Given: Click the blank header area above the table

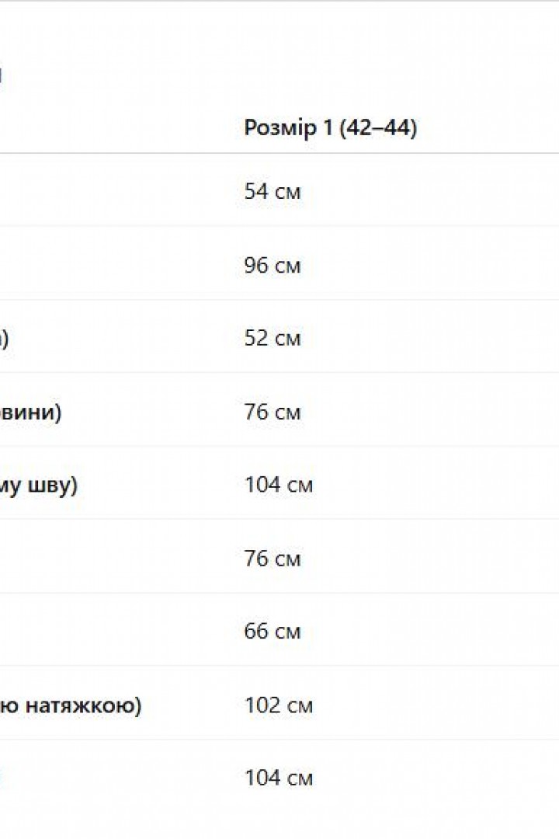Looking at the screenshot, I should click(x=280, y=54).
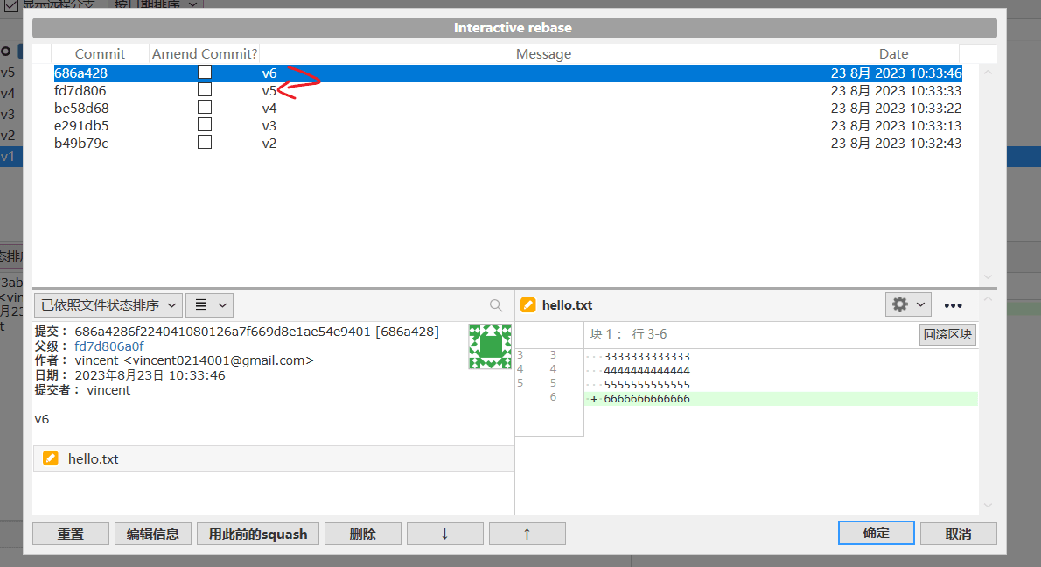Click the Message column header
The width and height of the screenshot is (1041, 567).
[543, 54]
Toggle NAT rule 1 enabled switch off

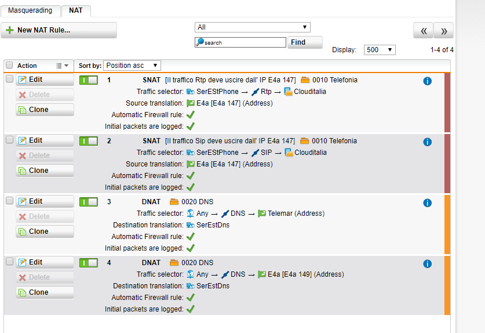(x=89, y=80)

### What to work on:
Whenever a picture appears, leave it out, and return every record exactly.

### Exercise output:
Given: Click the blank header area above the table

Looking at the screenshot, I should click(x=280, y=54).
Click the Message column header
The width and height of the screenshot is (1041, 567).
[543, 54]
Toggle NAT rule 1 enabled switch off

(x=89, y=80)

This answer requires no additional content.